안전 목적의 분산 처리 기반의 돌발 상황 인식 방법이 개시된다. 상기 안전 목적의 분산 처리 기반의 돌발 상황 인식 방법은 제1프로세싱 유닛은 영상에서 객체를 인식하여 상기 인식된 객체의 유형 정보과 위치 정보를 제2프로세싱 유닛으로 전송하는 단계, 상기 제2프로세싱 유닛은 상기 객체의 유형 정보와 상기 위치 정보를 제1신경망에 적용하여 상기 객체의 자세 정보와 움직임 정보를 예측하는 단계, 및 상기 제2프로세싱 유닛은 상기 예측된 객체의 자세 정보와 상기 움직임 정보에 따라 상기 객체의 자세 정보와 상기 움직임 정보를 제2신경망에 적용할지 여부를 결정하는 단계를 포함하며, 상기 제1신경망의 출력 노드들에 제1인디케이터 노드가 더 추가되고, 상기 제1인디케이터 노드는 상기 출력 노드들과 풀리 커넥티드된 레이어와 풀리 커넥티드되며, 상기 제1인디케이터 노드는 상기 인식된 객체의 수가 1개이거나, 상기 객체가 움직임이 없는 상태로 예측될 때, 1이며, 상기 인식된 객체의 수가 2개 이상이거나, 상기 객체가 움직임이 있는 상태라고 예측될 때, 0이다.

Description

안전 목적의 분산 처리 기반의 돌발 상황 인식 방법 및 장치 {Method and device for recognizing a sudden situation based on distributed processing for safety purposes}
본 발명은 안전 목적의 분산 처리 기반의 돌발 상황 인식 방법 및 장치에 관한 것으로, 상세하게는 특정 프로세싱 유닛의 연산 부담을 분산시키기 위한 안전 목적의 분산 처리 기반의 돌발 상황 인식 방법 및 장치에 관한 것이다.

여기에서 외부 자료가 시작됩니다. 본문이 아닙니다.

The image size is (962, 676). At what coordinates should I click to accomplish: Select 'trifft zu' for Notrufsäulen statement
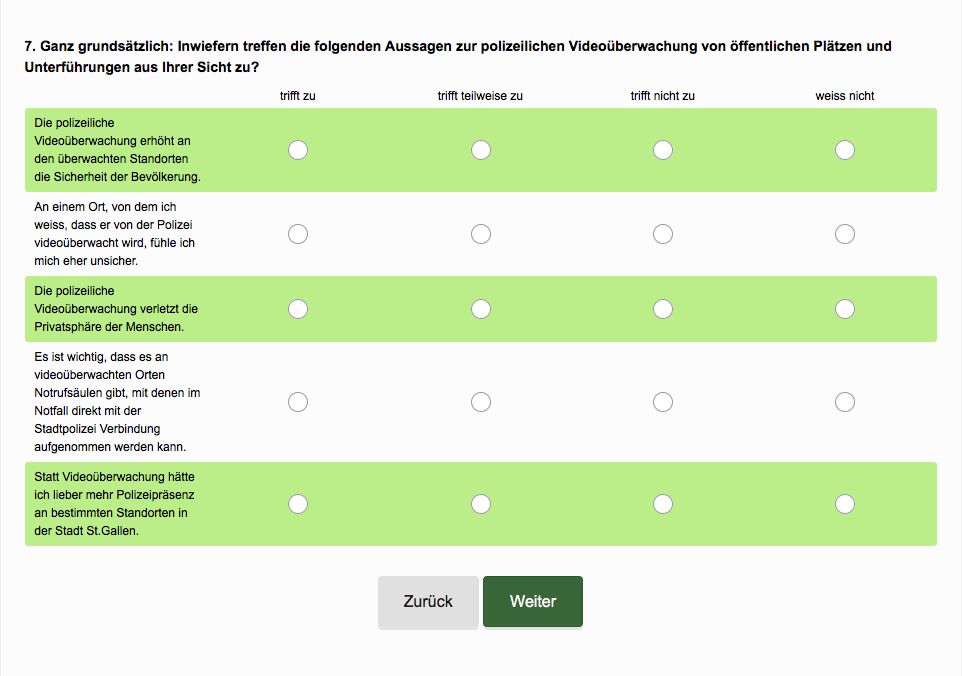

인공 신경망(artificial neural network)는 영상 인식, 음성 인식 등 다양한 분야에서 활용되고 있다. 인공 신경망은 네트워크의 입력과 출력 사이에 복수의 뉴런 레이어(neurons layers)을 이용한다. 인공 신경망을 학습시키고 실제 응용 분야에 적용하기 위해 대규모의 병렬 연산 능력을 가지는 GPU(gpraphics processing unit)가 이용된다.

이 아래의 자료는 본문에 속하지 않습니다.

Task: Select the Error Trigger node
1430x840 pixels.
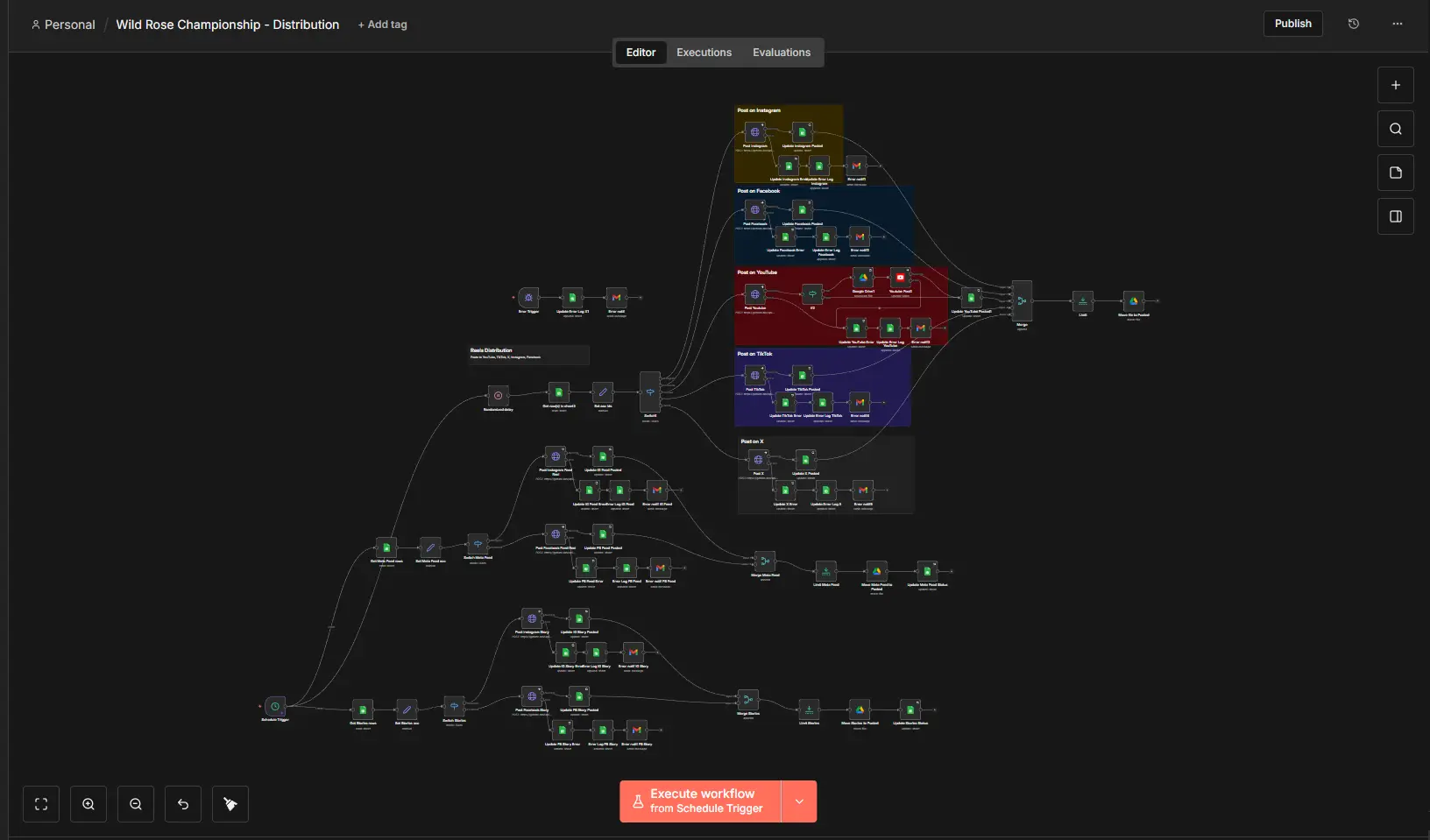Action: pyautogui.click(x=528, y=298)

학습을 통해 만들어진 인공 신경망의 예로, AlexNet, Mask RCNN, VGGNet 등이 있다. AlexNet은 6천2백만개, Mask RCNN은 6천3백만개, VGGNet은 1억3천8백만개의 파라미터들을 포함하고 있다. 인공 신경망은 매우 많은 수의 파라미터들을 포함하고 있으므로, 대규모의 병렬 연산이 필요하다. 인공 신경망의 사이즈가 크면, GPU를 사용하여 연산을 수행하면 전력 소모가 많고, 많은 열이 발생하는 문제점이 있다.
특허등록번호 10-2309764
본 발명이 이루고자 하는 기술적인 과제는 돌발 상황 인식에 필요한 연산을 분산 처리 하기 위한 안전 목적의 분산 처리 기반의 돌발 상황 인식 방법 및 장치를 제공하는 것이다.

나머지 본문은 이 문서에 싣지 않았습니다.